• Extract provided
++++

TERRORISM Truckers become extra eyes for police
Truckers who want to volunteer go to a seminar.
KNIGHT RIDDER NEWSPAPERS
KANSAS CITY, Mo. -- Gary Prewitt doesn't much look like the next line of defense in the fight against terrorism.
At 62, he is an over-the-road truck driver far removed from his days with the U.S. Army in Vietnam. But Prewitt is one of more than 10,000 truckers nationwide who have joined the anti-terrorism movement through a federally funded program called Highway Watch.
Prewitt hopes the voluntary endeavor, in which he and others in the program are asked to constantly be on the lookout for suspicious activities, might someday prevent the kind of tragedy that struck on Sept. 11, 2001.
"Truckers are the eyes and ears of everybody in America," said Prewitt, of Independence, Mo. "We see everything out there."
So the federal government decided to tap the industry.
In March, the Transportation Security Administration -- which is under the U.S. Department of Homeland Security -- awarded a $19.3 million contract to the American Trucking Associations and asked it to beef up its existing Highway Watch program.
The goal is to enlist and train as many as 400,000 people by March and as many as 3 million over the next several years.

++++

• Data section
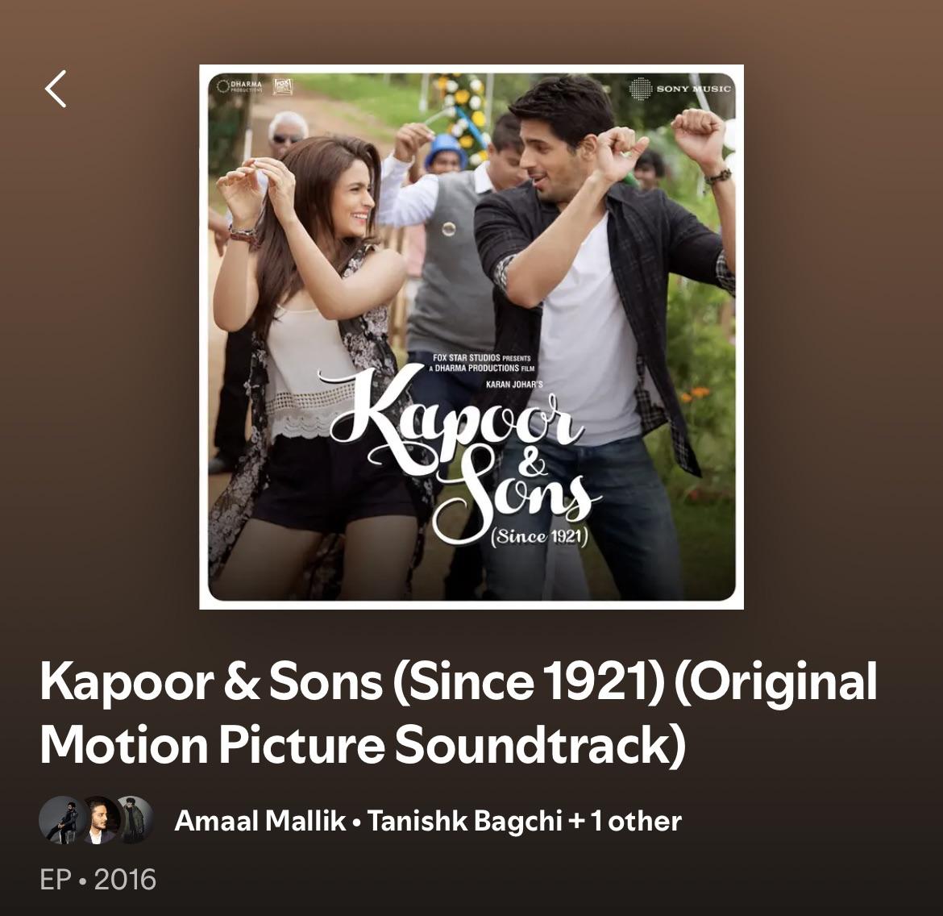Click the third artist avatar photo
This screenshot has width=943, height=916.
[x=134, y=820]
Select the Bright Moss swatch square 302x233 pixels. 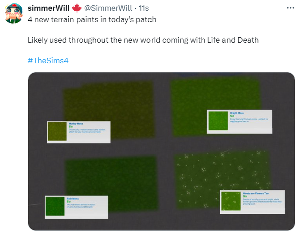pyautogui.click(x=218, y=121)
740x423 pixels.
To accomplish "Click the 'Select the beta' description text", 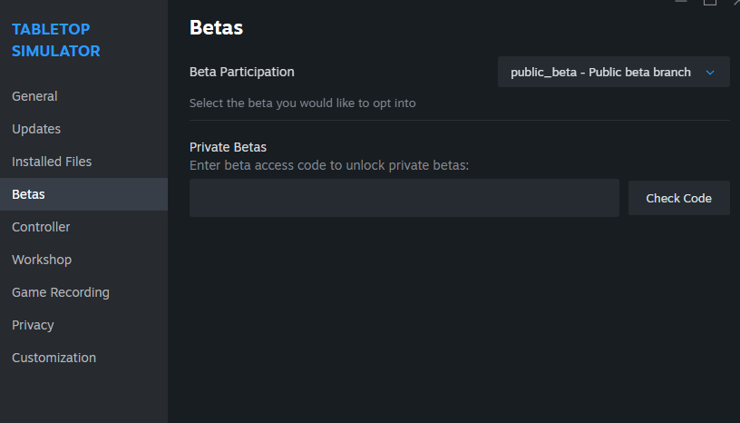I will [302, 103].
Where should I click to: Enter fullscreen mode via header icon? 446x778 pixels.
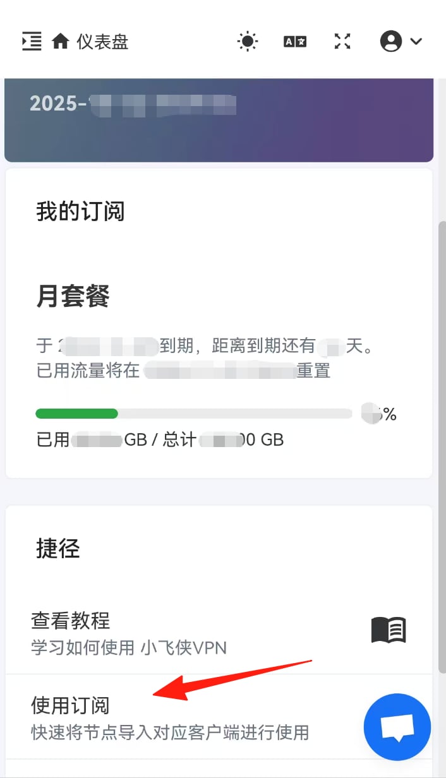(342, 42)
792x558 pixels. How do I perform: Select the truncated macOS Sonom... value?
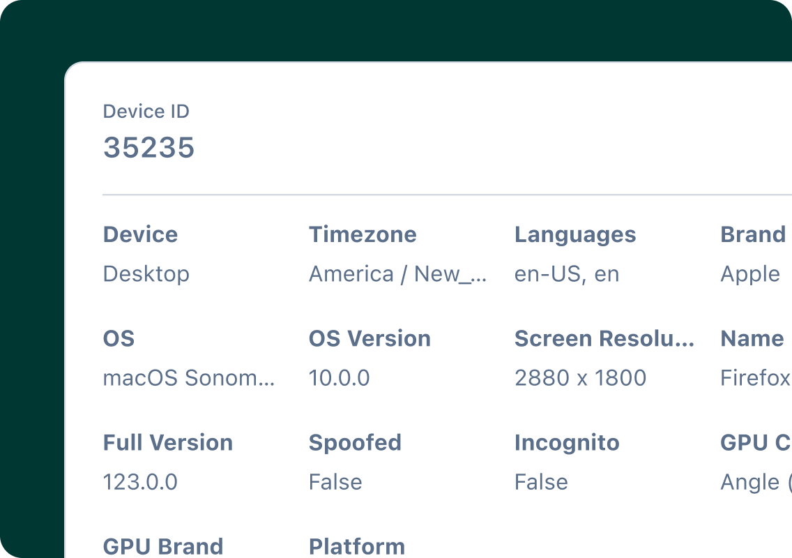coord(188,378)
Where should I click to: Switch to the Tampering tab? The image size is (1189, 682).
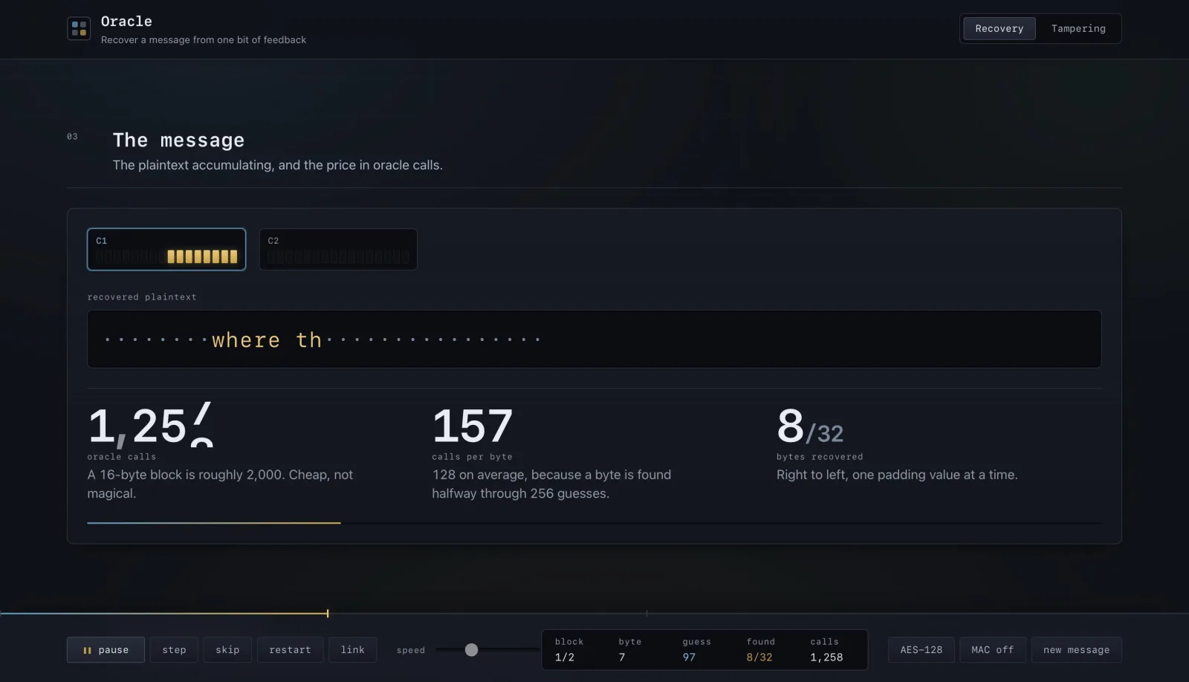[1078, 28]
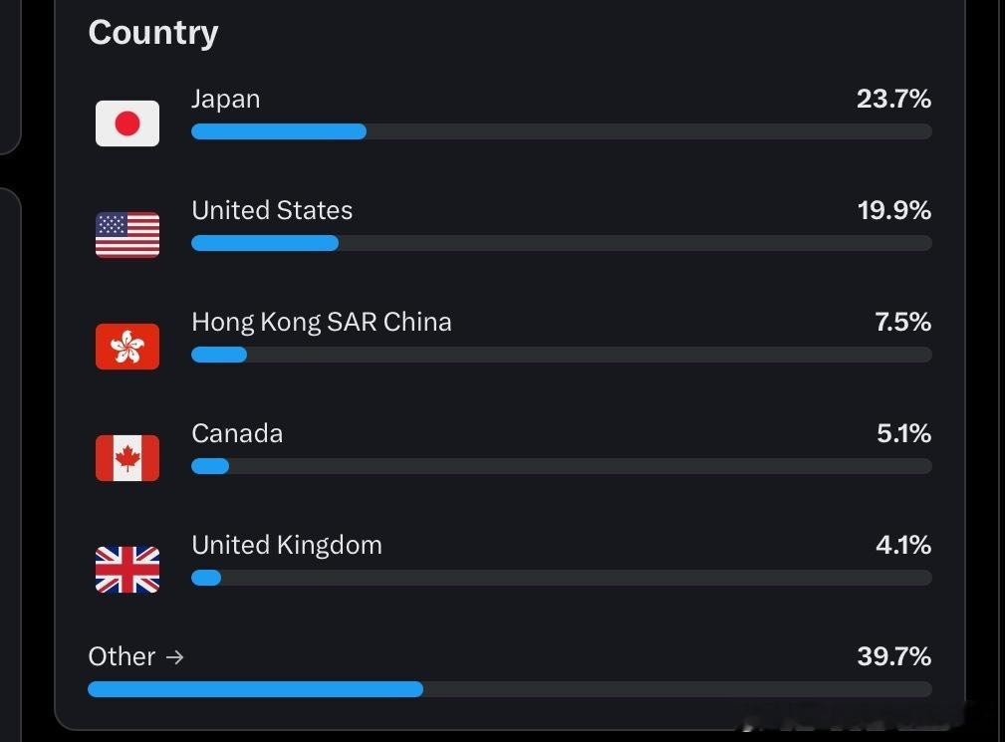Click the Canada maple leaf flag
The width and height of the screenshot is (1005, 742).
pos(127,457)
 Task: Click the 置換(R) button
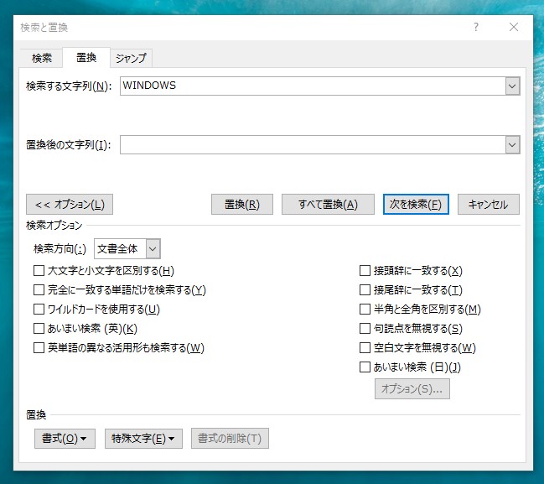pos(242,205)
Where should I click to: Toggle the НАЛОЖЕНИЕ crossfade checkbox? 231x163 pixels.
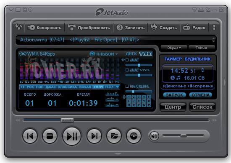127,86
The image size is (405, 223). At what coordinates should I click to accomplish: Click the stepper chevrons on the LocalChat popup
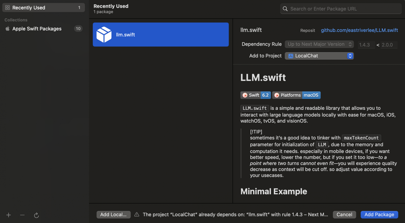click(350, 56)
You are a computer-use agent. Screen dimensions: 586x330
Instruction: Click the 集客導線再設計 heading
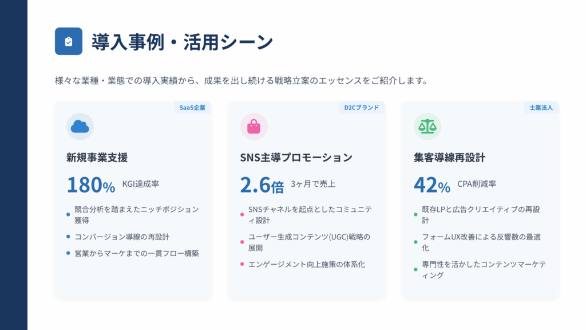[450, 158]
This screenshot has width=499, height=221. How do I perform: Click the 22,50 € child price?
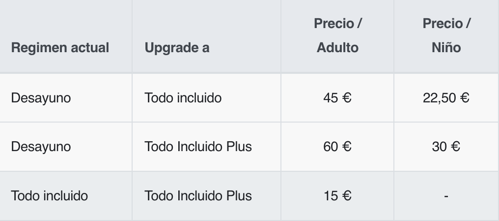pyautogui.click(x=446, y=98)
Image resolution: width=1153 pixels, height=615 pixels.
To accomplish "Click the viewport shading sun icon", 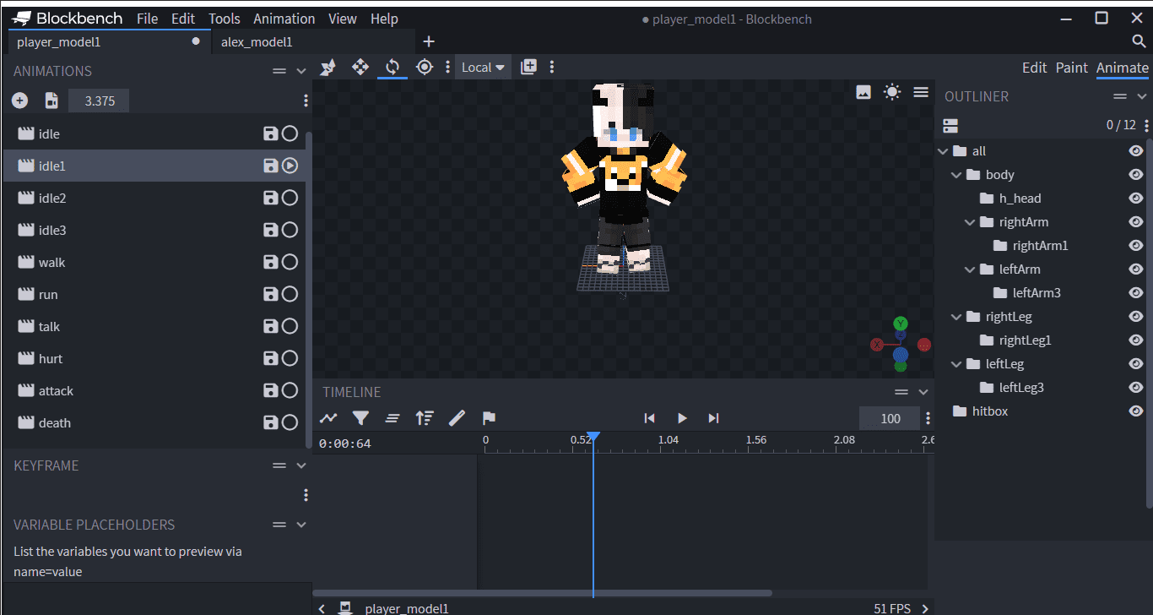I will (892, 92).
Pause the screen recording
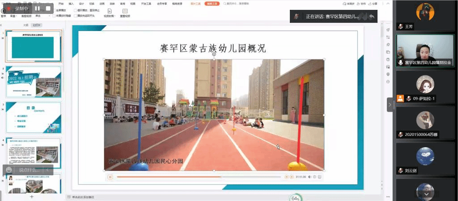Screen dimensions: 458x201 tap(37, 8)
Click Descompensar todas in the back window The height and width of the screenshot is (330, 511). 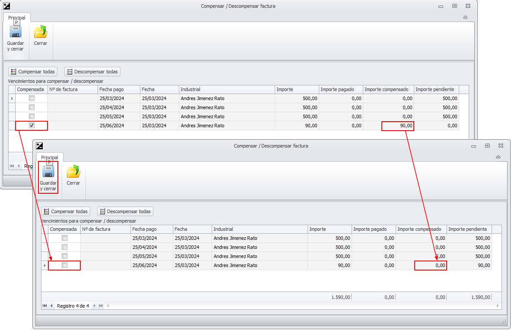pos(92,72)
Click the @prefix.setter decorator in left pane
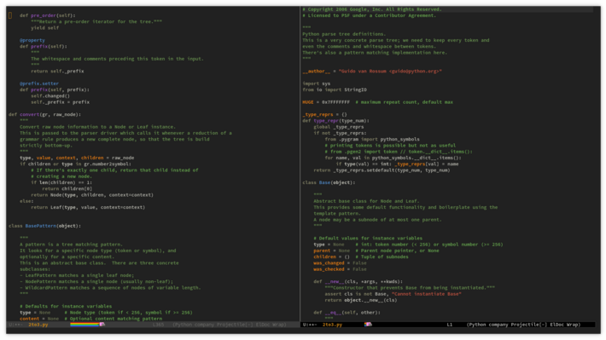This screenshot has width=606, height=340. click(39, 84)
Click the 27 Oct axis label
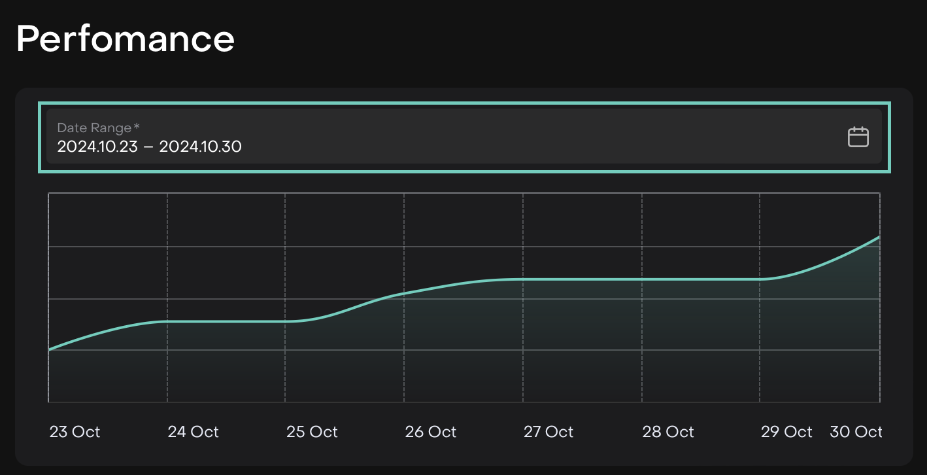This screenshot has height=475, width=927. [548, 432]
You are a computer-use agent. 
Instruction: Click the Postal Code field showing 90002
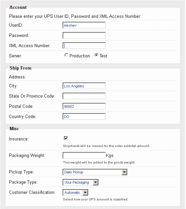(x=84, y=106)
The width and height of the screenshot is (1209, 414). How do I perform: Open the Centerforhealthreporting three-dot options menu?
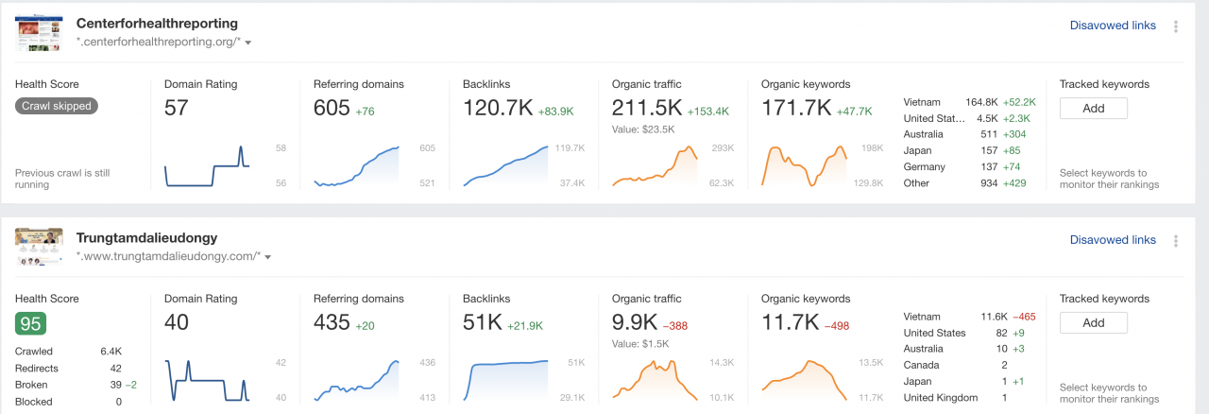coord(1176,26)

++++

• What this exercise asks
(A) Rewrite the paragraph of the article on truckers and Highway Watch that begins "At 62, he is" as a short list. Keep its main facts.
(B) Using the article on truckers and Highway Watch, answer yes or no for each statement and quote the words that decide it: (i) The $19.3 million contract went to the Transportation Security Administration. (ii) Prewitt once served with the U.S. Army in Vietnam. (iii) The program aims to enlist and train as many as 400,000 people by March.
(C) Carry the article on truckers and Highway Watch forward from its last sentence.

• Written responses
(A)
- Gary Prewitt is 62 and works as an over-the-road truck driver.
- His days with the U.S. Army in Vietnam are long behind him.
- He is one of more than 10,000 truckers nationwide in Highway Watch, a federally funded anti-terrorism program.

(B)
(i) No: "awarded a $19.3 million contract to the American Trucking Associations"
(ii) Yes: "far removed from his days with the U.S. Army in Vietnam"
(iii) Yes: "The goal is to enlist and train as many as 400,000 people by March"

(C)
Not only truckers
The participants won't just be truckers. They will be construction workers, tollbooth operators, bus drivers and people representing all walks of the highway sector.
"It's a program designed to put as many eyes as possible on the nation's highways," said George Burruss, president and chief executive officer of the Missouri Motor Carriers Association.
What they are looking for is anything odd or suspicious that might be the root of terrorist activity: "broken-down" trucks parked near schools or malls, wires hanging from the sides of fuel tanks, people taking pictures of warehouses or power plants.
"Truckers are very good observers," said Mike Russell, vice president for public affairs with the Virginia-based American Trucking Associations. "Doing this is really just adding a facet to what we're doing anyway: Keeping an eye on what's in front of us."
"We can be millions of extra sets of eyes and ears for law enforcement."
Watch program
The Highway Watch program started in May 1998. Originally, it was purely safety oriented and did not have a security or anti-terrorism component. Truckers were instructed to properly report crashes, bad weather, aggressive drivers and other safety concerns.
Almost immediately after the Sept. 11 attacks, the security and anti-terrorism component was added. Now, on the heels of the contract with the Transportation Security Administration, Russell said the American Trucking Associations is ready to make Highway Watch an even greater priority and "do our very best to see that a truck is never used as a weapon."
Here is how the program works:
Truckers who want to volunteer attend a two-hour seminar put on by law-enforcement officials or former FBI agents such as Jeff Beatty.
Beatty, who also spent six years in the CIA's counterterrorism center, likes to begin his presentation by showing captured footage of terrorists plotting and practicing attacks on highways.
"That's a good attention-getter," he said recently by phone.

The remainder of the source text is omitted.